Security officials convened an urgent meeting in Tel Aviv and media reports say that a large-scale retaliatory operation is almost a certainty.

Both Prime Minister Ariel Sharon and Defense Minister Shaul Mofaz were being kept constantly updated on events in Hebron, but the cabinet is not expected to convene on Friday night.

Israeli Foreign Ministry spokesman Gilad Millo called the attack a "Sabbath massacre."

"No political process can take root while these atrocities continue to be carried out by Palestinian terrorists," he said.

Some of the wounded are in a critical and serious condition and have been taken to the Hadassah Hospital, Ein Kerem and the Sha'arei Tzedek Hospital in Jerusalem by ambulances and helicopters. A Magen David Adom spokesman said that all the wounded had been evacuated.

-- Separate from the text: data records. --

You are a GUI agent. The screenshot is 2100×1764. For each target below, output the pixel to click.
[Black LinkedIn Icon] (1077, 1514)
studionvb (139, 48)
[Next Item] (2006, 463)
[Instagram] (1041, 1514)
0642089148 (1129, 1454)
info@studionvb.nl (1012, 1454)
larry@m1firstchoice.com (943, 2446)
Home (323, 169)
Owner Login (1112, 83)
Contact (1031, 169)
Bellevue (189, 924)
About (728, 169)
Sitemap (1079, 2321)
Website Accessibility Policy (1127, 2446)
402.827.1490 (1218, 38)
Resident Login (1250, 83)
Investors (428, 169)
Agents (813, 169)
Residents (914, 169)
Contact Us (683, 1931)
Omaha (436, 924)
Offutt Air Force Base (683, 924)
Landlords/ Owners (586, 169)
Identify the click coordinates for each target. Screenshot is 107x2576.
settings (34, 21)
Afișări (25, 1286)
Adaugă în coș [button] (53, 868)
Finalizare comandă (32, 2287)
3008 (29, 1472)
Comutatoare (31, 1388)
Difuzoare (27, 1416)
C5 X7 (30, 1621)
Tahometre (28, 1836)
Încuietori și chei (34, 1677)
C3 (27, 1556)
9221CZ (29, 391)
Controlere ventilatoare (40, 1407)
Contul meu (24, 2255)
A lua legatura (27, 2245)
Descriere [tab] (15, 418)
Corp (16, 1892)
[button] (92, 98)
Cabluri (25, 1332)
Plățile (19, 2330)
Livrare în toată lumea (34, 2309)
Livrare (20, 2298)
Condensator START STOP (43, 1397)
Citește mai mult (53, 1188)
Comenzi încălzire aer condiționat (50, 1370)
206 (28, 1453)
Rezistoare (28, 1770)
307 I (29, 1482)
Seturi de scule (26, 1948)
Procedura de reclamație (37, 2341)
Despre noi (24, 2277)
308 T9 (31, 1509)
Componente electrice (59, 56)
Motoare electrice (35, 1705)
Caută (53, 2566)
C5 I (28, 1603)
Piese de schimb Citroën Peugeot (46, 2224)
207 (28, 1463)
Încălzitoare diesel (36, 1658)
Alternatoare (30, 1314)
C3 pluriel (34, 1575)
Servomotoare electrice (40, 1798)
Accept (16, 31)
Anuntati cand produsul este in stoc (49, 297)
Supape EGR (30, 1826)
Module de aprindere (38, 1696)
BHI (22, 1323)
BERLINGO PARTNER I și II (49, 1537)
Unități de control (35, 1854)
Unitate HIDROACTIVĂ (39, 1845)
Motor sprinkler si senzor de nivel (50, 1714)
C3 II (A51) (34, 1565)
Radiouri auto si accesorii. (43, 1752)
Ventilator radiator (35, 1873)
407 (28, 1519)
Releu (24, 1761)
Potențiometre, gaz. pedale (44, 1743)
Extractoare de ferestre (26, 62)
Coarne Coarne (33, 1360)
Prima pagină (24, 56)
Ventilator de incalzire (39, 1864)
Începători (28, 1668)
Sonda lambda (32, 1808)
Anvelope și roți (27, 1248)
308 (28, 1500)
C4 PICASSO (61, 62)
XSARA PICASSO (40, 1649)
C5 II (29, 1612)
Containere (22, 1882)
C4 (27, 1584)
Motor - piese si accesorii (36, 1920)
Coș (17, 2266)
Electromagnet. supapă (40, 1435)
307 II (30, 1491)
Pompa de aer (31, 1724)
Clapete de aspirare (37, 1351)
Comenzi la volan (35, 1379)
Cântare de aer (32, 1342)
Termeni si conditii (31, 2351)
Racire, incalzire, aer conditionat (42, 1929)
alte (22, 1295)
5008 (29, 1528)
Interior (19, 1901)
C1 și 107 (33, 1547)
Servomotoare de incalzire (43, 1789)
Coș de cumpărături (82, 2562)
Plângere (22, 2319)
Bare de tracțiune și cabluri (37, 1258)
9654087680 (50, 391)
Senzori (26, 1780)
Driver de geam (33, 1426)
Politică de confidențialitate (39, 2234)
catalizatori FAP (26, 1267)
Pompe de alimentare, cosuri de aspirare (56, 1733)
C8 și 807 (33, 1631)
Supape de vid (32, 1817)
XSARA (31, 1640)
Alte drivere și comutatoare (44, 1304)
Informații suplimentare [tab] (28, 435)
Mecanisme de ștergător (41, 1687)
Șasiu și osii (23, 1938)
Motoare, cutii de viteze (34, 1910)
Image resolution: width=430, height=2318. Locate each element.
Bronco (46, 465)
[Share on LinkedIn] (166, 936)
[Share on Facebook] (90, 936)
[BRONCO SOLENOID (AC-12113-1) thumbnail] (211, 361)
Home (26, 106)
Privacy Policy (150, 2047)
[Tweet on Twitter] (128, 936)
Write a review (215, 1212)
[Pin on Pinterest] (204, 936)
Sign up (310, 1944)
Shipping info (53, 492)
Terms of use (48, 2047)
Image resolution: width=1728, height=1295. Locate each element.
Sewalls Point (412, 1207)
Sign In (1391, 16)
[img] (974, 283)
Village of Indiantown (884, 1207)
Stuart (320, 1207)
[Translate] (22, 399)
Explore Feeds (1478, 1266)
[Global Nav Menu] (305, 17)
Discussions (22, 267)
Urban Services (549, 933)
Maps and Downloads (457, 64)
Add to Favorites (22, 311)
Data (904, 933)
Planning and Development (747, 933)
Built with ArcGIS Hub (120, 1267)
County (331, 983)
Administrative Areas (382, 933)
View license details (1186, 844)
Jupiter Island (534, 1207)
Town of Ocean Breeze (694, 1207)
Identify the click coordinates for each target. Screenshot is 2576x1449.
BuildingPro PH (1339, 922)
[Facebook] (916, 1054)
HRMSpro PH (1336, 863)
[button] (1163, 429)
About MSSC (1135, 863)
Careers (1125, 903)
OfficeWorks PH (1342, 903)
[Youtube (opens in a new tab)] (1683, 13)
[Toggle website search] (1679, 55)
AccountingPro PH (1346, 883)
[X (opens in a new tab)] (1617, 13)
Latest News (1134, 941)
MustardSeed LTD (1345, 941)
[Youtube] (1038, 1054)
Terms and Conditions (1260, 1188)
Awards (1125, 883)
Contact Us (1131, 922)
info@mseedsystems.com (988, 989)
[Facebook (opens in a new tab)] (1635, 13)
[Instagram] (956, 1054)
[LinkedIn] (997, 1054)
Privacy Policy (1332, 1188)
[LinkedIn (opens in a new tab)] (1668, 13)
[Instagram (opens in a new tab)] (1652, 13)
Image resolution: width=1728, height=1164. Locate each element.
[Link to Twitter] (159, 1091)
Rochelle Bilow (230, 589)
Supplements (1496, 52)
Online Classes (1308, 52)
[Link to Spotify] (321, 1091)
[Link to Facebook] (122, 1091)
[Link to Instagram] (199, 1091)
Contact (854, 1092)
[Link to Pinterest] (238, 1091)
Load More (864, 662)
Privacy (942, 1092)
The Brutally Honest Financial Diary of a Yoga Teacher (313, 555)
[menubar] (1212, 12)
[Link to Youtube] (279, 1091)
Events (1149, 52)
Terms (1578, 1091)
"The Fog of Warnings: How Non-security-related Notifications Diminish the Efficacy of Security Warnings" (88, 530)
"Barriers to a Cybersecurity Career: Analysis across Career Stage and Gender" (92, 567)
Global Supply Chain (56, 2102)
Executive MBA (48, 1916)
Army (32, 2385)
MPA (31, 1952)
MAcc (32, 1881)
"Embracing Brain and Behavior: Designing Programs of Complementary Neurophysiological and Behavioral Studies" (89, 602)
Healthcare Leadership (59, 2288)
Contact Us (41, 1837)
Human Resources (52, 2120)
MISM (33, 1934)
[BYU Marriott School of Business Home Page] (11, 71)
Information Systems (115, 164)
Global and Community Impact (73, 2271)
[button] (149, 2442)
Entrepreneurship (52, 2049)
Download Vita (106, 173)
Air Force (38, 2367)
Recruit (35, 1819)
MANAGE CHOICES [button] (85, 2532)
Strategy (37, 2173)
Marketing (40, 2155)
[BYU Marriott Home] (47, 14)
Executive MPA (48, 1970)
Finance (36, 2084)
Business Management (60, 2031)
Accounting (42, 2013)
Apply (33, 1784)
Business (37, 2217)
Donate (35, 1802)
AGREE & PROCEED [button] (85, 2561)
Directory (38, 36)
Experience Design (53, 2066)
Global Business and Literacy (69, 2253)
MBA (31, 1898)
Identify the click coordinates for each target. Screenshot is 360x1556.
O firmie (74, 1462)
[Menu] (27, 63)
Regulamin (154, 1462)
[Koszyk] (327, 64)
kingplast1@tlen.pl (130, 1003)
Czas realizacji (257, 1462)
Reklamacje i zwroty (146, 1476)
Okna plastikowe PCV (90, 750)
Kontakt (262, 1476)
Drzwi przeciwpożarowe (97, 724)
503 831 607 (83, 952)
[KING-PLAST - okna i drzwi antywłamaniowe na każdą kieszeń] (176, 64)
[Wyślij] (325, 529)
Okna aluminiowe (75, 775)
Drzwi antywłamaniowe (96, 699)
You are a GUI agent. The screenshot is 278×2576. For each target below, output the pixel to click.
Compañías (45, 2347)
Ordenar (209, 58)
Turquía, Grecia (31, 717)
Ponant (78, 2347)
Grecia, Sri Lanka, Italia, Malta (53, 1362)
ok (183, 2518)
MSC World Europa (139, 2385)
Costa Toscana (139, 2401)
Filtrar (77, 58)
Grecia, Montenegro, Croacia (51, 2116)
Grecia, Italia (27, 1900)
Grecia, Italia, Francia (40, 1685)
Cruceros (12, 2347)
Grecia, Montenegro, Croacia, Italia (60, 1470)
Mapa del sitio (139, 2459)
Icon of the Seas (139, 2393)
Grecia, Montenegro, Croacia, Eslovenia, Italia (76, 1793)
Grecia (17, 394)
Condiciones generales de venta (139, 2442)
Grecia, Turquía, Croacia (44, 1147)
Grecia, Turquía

Among the wounded are one person in a critical condition, three in a serious condition, one moderately wounded and eight people were lightly wounded.

The attackers opened fire on the Jews as they wound their way from Hebron to the nearby Kiryat Arba neighborhood following payers to mark the beginning of the Jewish Sabbath at the Tomb of the Patriarchs, the burial cave of the biblical Abraham, Isaac and Jacob and a place revered by both Muslims and Jews.

Many Jews living in Kiryat Arba walk to the holy site every Friday evening, and the route is heavily guarded by Israeli security forces.
The IDF withdrew troops from the Palestinian-controlled area of Hebron at the end of October, but kept a small presence in the neighborhoods of Hareth a-Sheikh and Abu Sneineh in an attempt to prevent terrorist shootings at adjacent Jewish homes.

The move was part of the 'Judea First' plan approved by Prime Minister Ariel Sharon based on recommendations by then-defense minister Binyamin Ben-Eliezer.

The decision to withdraw from most of the city was severely criticized by Jewish residents, who said they fear that the IDF will later also leave the Palestinian neighborhoods overlooking the Jewish community and leave the Jewish residents to face further terrorist acts.